### Exercise description
Wherever "screenshot" appears in the records below, copy the line that holds it.

### Material for this task

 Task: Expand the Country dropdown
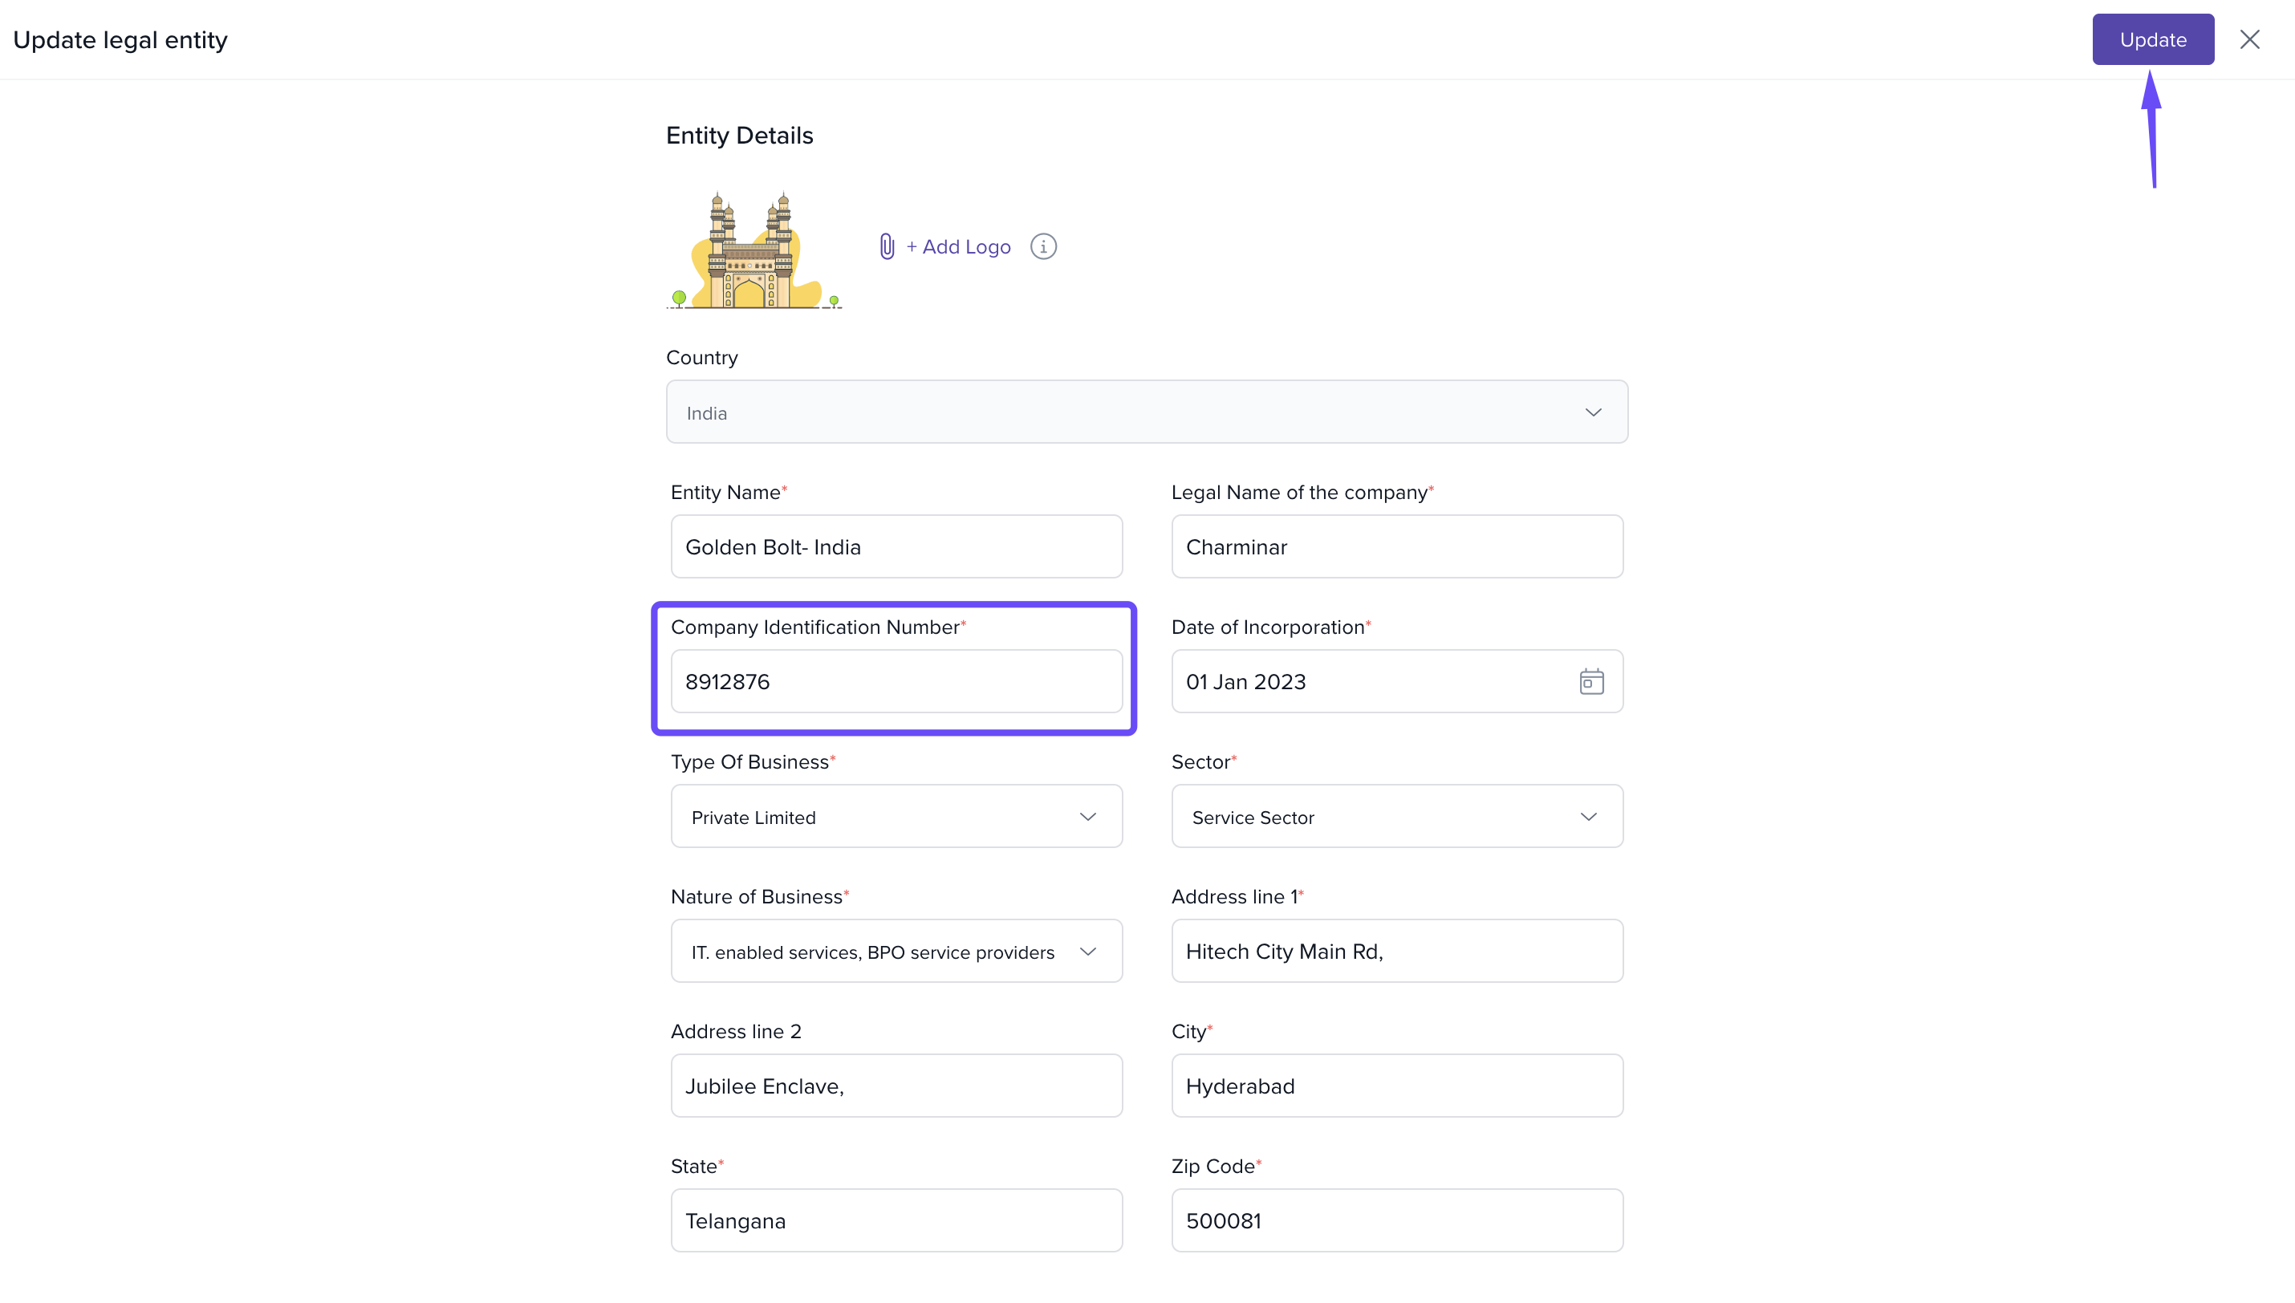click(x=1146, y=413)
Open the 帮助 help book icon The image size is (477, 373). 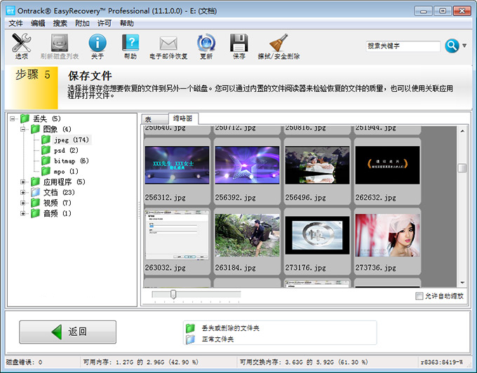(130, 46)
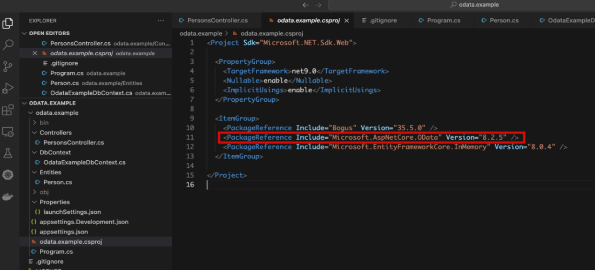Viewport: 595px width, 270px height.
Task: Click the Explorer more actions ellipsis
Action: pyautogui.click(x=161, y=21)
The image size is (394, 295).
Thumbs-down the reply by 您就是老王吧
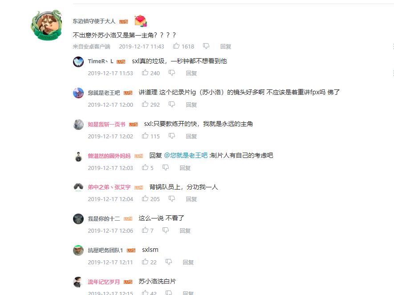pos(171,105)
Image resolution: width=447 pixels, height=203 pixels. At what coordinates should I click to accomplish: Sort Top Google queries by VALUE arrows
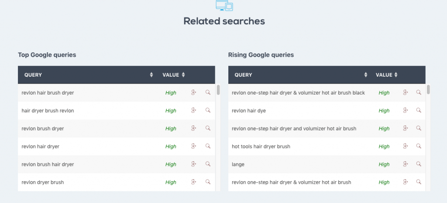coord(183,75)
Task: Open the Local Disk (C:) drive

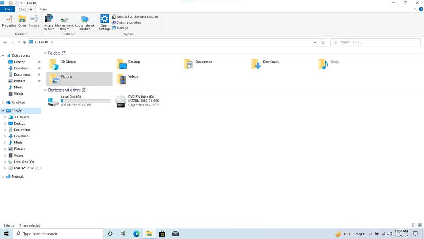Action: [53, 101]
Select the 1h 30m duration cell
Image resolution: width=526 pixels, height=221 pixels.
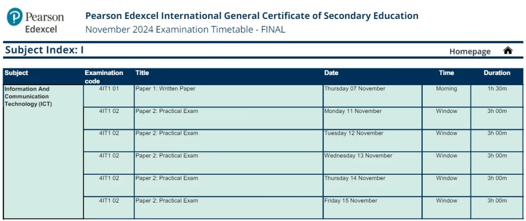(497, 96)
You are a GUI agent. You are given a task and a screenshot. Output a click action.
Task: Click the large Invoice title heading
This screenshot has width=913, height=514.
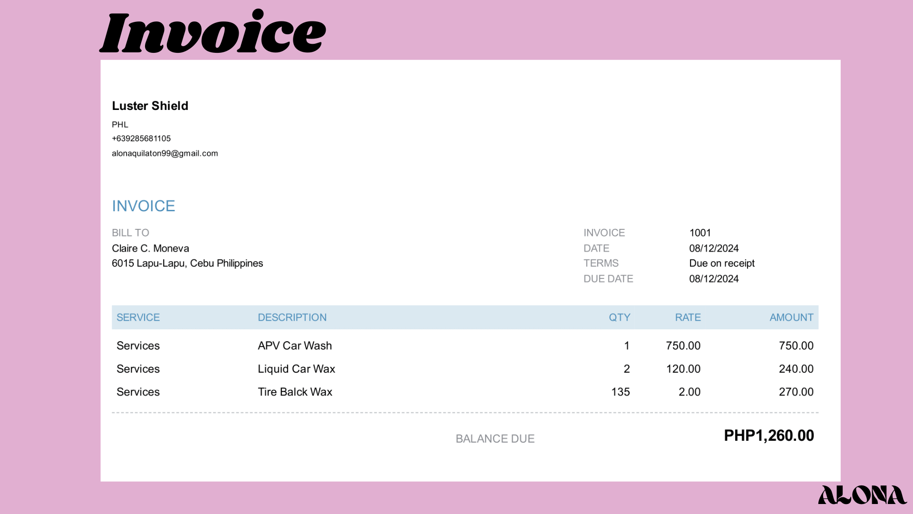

### Output for this exercise
You are a GUI agent. You are given a task and a screenshot. Output a click action.
This screenshot has width=913, height=514.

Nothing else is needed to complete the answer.